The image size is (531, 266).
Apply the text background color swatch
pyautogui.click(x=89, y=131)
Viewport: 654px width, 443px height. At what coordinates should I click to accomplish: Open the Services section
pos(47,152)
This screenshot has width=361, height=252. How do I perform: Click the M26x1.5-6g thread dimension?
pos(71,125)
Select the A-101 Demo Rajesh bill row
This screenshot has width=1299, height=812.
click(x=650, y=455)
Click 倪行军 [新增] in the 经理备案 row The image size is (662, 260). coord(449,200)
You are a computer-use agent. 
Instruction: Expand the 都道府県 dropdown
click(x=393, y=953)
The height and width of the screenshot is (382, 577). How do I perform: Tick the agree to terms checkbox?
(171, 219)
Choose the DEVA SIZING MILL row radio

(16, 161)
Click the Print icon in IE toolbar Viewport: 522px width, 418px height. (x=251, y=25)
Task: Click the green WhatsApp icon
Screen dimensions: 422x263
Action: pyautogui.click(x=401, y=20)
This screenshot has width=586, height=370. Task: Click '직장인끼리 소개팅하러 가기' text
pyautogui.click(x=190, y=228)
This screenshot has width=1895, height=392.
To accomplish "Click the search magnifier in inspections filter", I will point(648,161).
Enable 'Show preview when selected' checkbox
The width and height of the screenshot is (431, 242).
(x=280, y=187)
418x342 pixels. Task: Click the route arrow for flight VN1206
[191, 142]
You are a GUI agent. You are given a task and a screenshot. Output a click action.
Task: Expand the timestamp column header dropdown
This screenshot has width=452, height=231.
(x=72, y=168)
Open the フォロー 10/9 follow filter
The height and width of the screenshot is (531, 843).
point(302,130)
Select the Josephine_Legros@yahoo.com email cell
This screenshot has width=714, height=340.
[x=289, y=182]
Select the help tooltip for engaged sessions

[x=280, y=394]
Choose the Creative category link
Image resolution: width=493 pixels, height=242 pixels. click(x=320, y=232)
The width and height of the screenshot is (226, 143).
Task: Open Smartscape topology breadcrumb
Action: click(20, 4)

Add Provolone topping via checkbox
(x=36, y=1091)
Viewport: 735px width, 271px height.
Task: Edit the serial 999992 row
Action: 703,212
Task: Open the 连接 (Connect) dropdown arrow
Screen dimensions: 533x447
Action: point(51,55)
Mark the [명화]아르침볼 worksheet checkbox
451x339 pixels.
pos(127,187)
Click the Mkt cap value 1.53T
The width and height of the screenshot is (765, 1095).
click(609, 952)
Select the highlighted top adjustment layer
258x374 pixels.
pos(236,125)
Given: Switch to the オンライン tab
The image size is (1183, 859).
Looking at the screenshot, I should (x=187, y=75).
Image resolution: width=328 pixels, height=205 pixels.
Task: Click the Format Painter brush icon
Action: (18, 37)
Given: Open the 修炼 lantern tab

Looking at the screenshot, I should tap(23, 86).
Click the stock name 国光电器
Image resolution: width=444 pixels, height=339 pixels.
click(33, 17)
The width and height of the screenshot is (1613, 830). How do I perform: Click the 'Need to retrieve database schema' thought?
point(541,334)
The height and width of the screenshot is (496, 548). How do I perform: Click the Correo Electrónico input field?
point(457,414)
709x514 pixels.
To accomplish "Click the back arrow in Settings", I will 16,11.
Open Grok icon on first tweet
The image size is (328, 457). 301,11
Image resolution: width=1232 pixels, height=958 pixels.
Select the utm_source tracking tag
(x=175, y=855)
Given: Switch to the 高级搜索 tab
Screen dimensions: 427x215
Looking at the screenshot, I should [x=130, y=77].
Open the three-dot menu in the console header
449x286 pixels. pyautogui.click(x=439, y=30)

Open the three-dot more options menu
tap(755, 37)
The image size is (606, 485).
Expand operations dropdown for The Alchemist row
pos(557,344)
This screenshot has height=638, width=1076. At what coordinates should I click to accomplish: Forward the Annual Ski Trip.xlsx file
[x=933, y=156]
***
» Task requirements: Search the entries above for "agent". Return every line that has it.

» Output for this task:
You are a computer-use agent. 
You are a GUI agent. You are given a task and a screenshot. Output a click action.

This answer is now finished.